━━ RECORDS SUPPLIED

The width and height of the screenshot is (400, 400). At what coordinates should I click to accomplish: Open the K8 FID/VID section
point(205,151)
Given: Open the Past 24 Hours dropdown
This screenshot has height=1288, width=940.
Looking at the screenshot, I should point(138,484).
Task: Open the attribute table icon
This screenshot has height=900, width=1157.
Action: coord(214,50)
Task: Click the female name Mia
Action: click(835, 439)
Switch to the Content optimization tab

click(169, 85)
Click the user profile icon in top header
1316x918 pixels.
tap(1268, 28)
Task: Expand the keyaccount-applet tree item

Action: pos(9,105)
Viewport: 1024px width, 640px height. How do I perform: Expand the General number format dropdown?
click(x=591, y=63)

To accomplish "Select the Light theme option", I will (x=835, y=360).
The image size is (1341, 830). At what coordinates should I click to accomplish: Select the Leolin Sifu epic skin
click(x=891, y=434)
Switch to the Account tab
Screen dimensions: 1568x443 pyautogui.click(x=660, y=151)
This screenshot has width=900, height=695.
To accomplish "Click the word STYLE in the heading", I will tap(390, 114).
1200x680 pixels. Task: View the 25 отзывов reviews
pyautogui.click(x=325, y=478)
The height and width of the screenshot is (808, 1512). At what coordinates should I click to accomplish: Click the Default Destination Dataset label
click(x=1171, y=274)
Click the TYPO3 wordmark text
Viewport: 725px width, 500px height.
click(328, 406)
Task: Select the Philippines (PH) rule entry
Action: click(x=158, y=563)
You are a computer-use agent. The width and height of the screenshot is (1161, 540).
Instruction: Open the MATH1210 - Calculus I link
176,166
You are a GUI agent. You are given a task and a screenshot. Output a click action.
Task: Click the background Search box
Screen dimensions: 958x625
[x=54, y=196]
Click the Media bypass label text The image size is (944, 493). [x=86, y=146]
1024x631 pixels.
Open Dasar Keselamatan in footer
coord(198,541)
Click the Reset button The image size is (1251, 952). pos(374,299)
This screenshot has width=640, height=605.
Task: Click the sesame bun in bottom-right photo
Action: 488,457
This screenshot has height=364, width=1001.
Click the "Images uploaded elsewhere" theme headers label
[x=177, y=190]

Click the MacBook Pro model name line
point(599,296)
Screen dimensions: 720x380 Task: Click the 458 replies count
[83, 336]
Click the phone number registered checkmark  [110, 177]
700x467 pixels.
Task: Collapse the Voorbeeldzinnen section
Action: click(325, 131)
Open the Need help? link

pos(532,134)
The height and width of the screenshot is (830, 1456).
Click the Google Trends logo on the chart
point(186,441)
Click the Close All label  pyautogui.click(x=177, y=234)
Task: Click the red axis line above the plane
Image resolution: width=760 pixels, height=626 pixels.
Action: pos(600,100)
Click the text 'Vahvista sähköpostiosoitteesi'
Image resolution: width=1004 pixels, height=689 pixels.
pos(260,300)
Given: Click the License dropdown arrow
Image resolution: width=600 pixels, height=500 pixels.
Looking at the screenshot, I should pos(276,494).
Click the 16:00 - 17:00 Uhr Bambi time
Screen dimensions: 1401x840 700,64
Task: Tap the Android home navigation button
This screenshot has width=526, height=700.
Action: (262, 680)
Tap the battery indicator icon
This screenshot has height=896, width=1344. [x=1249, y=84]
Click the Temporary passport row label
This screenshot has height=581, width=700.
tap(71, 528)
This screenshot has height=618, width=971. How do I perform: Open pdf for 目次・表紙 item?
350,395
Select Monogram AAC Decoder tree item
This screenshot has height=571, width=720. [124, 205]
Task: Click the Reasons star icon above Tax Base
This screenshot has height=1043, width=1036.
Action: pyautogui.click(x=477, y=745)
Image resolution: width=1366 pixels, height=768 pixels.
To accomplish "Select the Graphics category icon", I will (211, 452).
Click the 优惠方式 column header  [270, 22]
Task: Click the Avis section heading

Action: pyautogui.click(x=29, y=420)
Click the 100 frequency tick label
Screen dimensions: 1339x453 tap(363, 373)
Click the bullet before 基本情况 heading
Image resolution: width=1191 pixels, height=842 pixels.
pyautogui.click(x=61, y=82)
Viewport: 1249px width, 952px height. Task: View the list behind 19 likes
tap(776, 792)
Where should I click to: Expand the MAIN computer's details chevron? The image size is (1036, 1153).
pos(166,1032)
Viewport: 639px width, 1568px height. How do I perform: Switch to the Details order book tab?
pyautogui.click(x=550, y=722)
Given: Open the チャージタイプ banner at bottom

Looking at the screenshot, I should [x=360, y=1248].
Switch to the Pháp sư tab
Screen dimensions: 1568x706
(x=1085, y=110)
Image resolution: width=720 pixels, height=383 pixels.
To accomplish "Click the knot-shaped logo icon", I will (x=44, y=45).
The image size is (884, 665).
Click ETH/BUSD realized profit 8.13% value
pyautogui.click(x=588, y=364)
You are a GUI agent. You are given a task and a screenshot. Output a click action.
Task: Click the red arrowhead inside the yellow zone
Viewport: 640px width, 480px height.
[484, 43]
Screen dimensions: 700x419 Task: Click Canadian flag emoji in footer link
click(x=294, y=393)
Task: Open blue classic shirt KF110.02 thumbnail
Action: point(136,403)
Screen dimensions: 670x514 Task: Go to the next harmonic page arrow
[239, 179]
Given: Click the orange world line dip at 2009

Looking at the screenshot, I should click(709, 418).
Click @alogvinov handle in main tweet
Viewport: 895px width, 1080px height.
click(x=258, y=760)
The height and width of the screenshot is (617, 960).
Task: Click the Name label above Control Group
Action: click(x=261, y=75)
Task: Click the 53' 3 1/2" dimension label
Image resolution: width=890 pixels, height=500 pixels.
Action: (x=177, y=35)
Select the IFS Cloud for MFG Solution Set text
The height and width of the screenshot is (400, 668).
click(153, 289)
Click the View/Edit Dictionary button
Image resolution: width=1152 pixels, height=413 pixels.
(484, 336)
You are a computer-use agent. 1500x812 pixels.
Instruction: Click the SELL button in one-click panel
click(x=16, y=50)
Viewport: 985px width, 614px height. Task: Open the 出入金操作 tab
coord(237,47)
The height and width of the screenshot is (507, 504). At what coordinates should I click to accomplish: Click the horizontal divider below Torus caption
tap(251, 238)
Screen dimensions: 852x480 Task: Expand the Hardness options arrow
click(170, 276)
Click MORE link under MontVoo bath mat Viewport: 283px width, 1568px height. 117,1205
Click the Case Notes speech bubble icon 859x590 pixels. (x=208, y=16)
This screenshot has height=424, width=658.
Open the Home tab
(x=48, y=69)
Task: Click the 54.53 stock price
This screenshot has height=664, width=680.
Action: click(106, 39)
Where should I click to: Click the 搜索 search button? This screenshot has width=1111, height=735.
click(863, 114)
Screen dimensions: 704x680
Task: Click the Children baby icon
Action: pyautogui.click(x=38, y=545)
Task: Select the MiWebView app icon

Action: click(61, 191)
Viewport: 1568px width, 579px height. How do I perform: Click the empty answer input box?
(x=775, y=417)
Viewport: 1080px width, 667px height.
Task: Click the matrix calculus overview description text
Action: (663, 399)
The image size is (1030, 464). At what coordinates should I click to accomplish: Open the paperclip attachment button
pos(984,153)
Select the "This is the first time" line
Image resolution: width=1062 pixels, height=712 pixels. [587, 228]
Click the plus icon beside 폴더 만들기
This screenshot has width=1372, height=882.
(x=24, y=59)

━━━━

## EXERCISE BRIEF
Every entry above must be reproduced word for word.

## RESULT OF THE TASK
The width and height of the screenshot is (400, 400). At what coordinates should I click to accomplish: Open the K8 FID/VID section
point(205,151)
Given: Open the Past 24 Hours dropdown
This screenshot has height=1288, width=940.
Looking at the screenshot, I should point(138,484).
Task: Open the attribute table icon
This screenshot has height=900, width=1157.
Action: coord(214,50)
Task: Click the female name Mia
Action: click(835, 439)
Switch to the Content optimization tab

click(169, 85)
Click the user profile icon in top header
1316x918 pixels.
tap(1268, 28)
Task: Expand the keyaccount-applet tree item

Action: pos(9,105)
Viewport: 1024px width, 640px height. How do I perform: Expand the General number format dropdown?
click(x=591, y=63)

To accomplish "Select the Light theme option", I will (x=835, y=360).
The image size is (1341, 830). At what coordinates should I click to accomplish: Select the Leolin Sifu epic skin
click(x=891, y=434)
Switch to the Account tab
Screen dimensions: 1568x443 pyautogui.click(x=660, y=151)
This screenshot has width=900, height=695.
To accomplish "Click the word STYLE in the heading", I will tap(390, 114).
1200x680 pixels. Task: View the 25 отзывов reviews
pyautogui.click(x=325, y=478)
The height and width of the screenshot is (808, 1512). At what coordinates should I click to accomplish: Click the Default Destination Dataset label
click(x=1171, y=274)
Click the TYPO3 wordmark text
Viewport: 725px width, 500px height.
click(328, 406)
Task: Select the Philippines (PH) rule entry
Action: click(x=158, y=563)
You are a computer-use agent. The width and height of the screenshot is (1161, 540).
Instruction: Open the MATH1210 - Calculus I link
176,166
You are a GUI agent. You are given a task and a screenshot. Output a click action.
Task: Click the background Search box
Screen dimensions: 958x625
[x=54, y=196]
Click the Media bypass label text The image size is (944, 493). [x=86, y=146]
1024x631 pixels.
Open Dasar Keselamatan in footer
coord(198,541)
Click the Reset button The image size is (1251, 952). pos(374,299)
This screenshot has width=640, height=605.
Task: Click the sesame bun in bottom-right photo
Action: 488,457
This screenshot has height=364, width=1001.
Click the "Images uploaded elsewhere" theme headers label
[x=177, y=190]

Click the MacBook Pro model name line
point(599,296)
Screen dimensions: 720x380 Task: Click the 458 replies count
[83, 336]
Click the phone number registered checkmark  [110, 177]
700x467 pixels.
Task: Collapse the Voorbeeldzinnen section
Action: click(325, 131)
Open the Need help? link

pos(532,134)
The height and width of the screenshot is (830, 1456).
Click the Google Trends logo on the chart
point(186,441)
Click the Close All label  pyautogui.click(x=177, y=234)
Task: Click the red axis line above the plane
Image resolution: width=760 pixels, height=626 pixels.
Action: pos(600,100)
Click the text 'Vahvista sähköpostiosoitteesi'
Image resolution: width=1004 pixels, height=689 pixels.
pos(260,300)
Given: Click the License dropdown arrow
Image resolution: width=600 pixels, height=500 pixels.
Looking at the screenshot, I should pos(276,494).
Click the 16:00 - 17:00 Uhr Bambi time
Screen dimensions: 1401x840 700,64
Task: Tap the Android home navigation button
This screenshot has width=526, height=700.
Action: (262, 680)
Tap the battery indicator icon
This screenshot has height=896, width=1344. [x=1249, y=84]
Click the Temporary passport row label
This screenshot has height=581, width=700.
tap(71, 528)
This screenshot has height=618, width=971. How do I perform: Open pdf for 目次・表紙 item?
350,395
Select Monogram AAC Decoder tree item
This screenshot has height=571, width=720. [124, 205]
Task: Click the Reasons star icon above Tax Base
This screenshot has height=1043, width=1036.
Action: pyautogui.click(x=477, y=745)
Image resolution: width=1366 pixels, height=768 pixels.
To accomplish "Select the Graphics category icon", I will (211, 452).
Click the 优惠方式 column header  [270, 22]
Task: Click the Avis section heading

Action: pyautogui.click(x=29, y=420)
Click the 100 frequency tick label
Screen dimensions: 1339x453 tap(363, 373)
Click the bullet before 基本情况 heading
Image resolution: width=1191 pixels, height=842 pixels.
pyautogui.click(x=61, y=82)
Viewport: 1249px width, 952px height. Task: View the list behind 19 likes
tap(776, 792)
Where should I click to: Expand the MAIN computer's details chevron? The image size is (1036, 1153).
pos(166,1032)
Viewport: 639px width, 1568px height. How do I perform: Switch to the Details order book tab?
pyautogui.click(x=550, y=722)
Given: Open the チャージタイプ banner at bottom

Looking at the screenshot, I should [x=360, y=1248].
Switch to the Pháp sư tab
Screen dimensions: 1568x706
(x=1085, y=110)
Image resolution: width=720 pixels, height=383 pixels.
To accomplish "Click the knot-shaped logo icon", I will (x=44, y=45).
The image size is (884, 665).
Click ETH/BUSD realized profit 8.13% value
pyautogui.click(x=588, y=364)
You are a GUI agent. You are given a task and a screenshot. Output a click action.
Task: Click the red arrowhead inside the yellow zone
Viewport: 640px width, 480px height.
[484, 43]
Screen dimensions: 700x419 Task: Click Canadian flag emoji in footer link
click(x=294, y=393)
Task: Open blue classic shirt KF110.02 thumbnail
Action: point(136,403)
Screen dimensions: 670x514 Task: Go to the next harmonic page arrow
[239, 179]
Given: Click the orange world line dip at 2009

Looking at the screenshot, I should click(709, 418).
Click @alogvinov handle in main tweet
Viewport: 895px width, 1080px height.
click(x=258, y=760)
The height and width of the screenshot is (617, 960).
Task: Click the Name label above Control Group
Action: click(x=261, y=75)
Task: Click the 53' 3 1/2" dimension label
Image resolution: width=890 pixels, height=500 pixels.
Action: (x=177, y=35)
Select the IFS Cloud for MFG Solution Set text
The height and width of the screenshot is (400, 668).
click(153, 289)
Click the View/Edit Dictionary button
Image resolution: width=1152 pixels, height=413 pixels.
(484, 336)
You are a computer-use agent. 1500x812 pixels.
Instruction: Click the SELL button in one-click panel
click(x=16, y=50)
Viewport: 985px width, 614px height. Task: Open the 出入金操作 tab
coord(237,47)
The height and width of the screenshot is (507, 504). At what coordinates should I click to accomplish: Click the horizontal divider below Torus caption
tap(251, 238)
Screen dimensions: 852x480 Task: Expand the Hardness options arrow
click(170, 276)
Click MORE link under MontVoo bath mat Viewport: 283px width, 1568px height. 117,1205
Click the Case Notes speech bubble icon 859x590 pixels. (x=208, y=16)
This screenshot has height=424, width=658.
Open the Home tab
(x=48, y=69)
Task: Click the 54.53 stock price
This screenshot has height=664, width=680.
Action: click(106, 39)
Where should I click to: Click the 搜索 search button? This screenshot has width=1111, height=735.
click(863, 114)
Screen dimensions: 704x680
Task: Click the Children baby icon
Action: pyautogui.click(x=38, y=545)
Task: Select the MiWebView app icon

Action: click(61, 191)
Viewport: 1568px width, 579px height. How do I perform: Click the empty answer input box?
(x=775, y=417)
Viewport: 1080px width, 667px height.
Task: Click the matrix calculus overview description text
Action: (663, 399)
The image size is (1030, 464). At what coordinates should I click to accomplish: Open the paperclip attachment button
pos(984,153)
Select the "This is the first time" line
Image resolution: width=1062 pixels, height=712 pixels. [587, 228]
Click the plus icon beside 폴더 만들기
This screenshot has width=1372, height=882.
(x=24, y=59)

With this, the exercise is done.